The records below must be copied in full; omit the images.

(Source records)
== Segment start ==

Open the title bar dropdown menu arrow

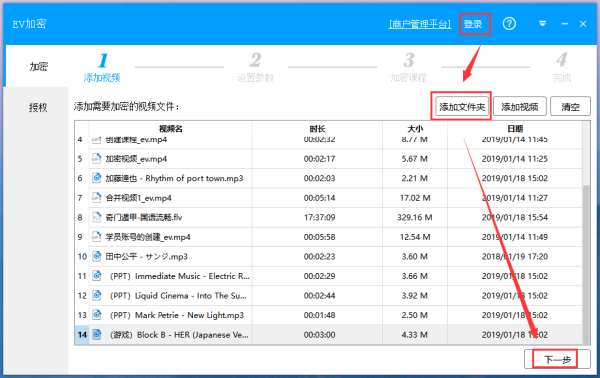[542, 24]
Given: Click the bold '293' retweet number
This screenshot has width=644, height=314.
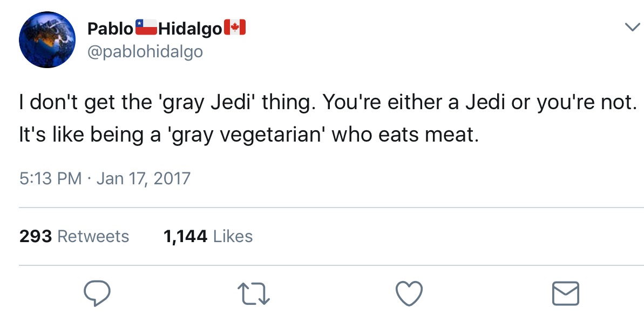Looking at the screenshot, I should point(36,236).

== Segment end ==

REPLY TO THE EXERCISE |
Open the title bar dropdown menu arrow

[542, 24]
Given: Click the bold '293' retweet number
This screenshot has width=644, height=314.
Looking at the screenshot, I should point(36,236).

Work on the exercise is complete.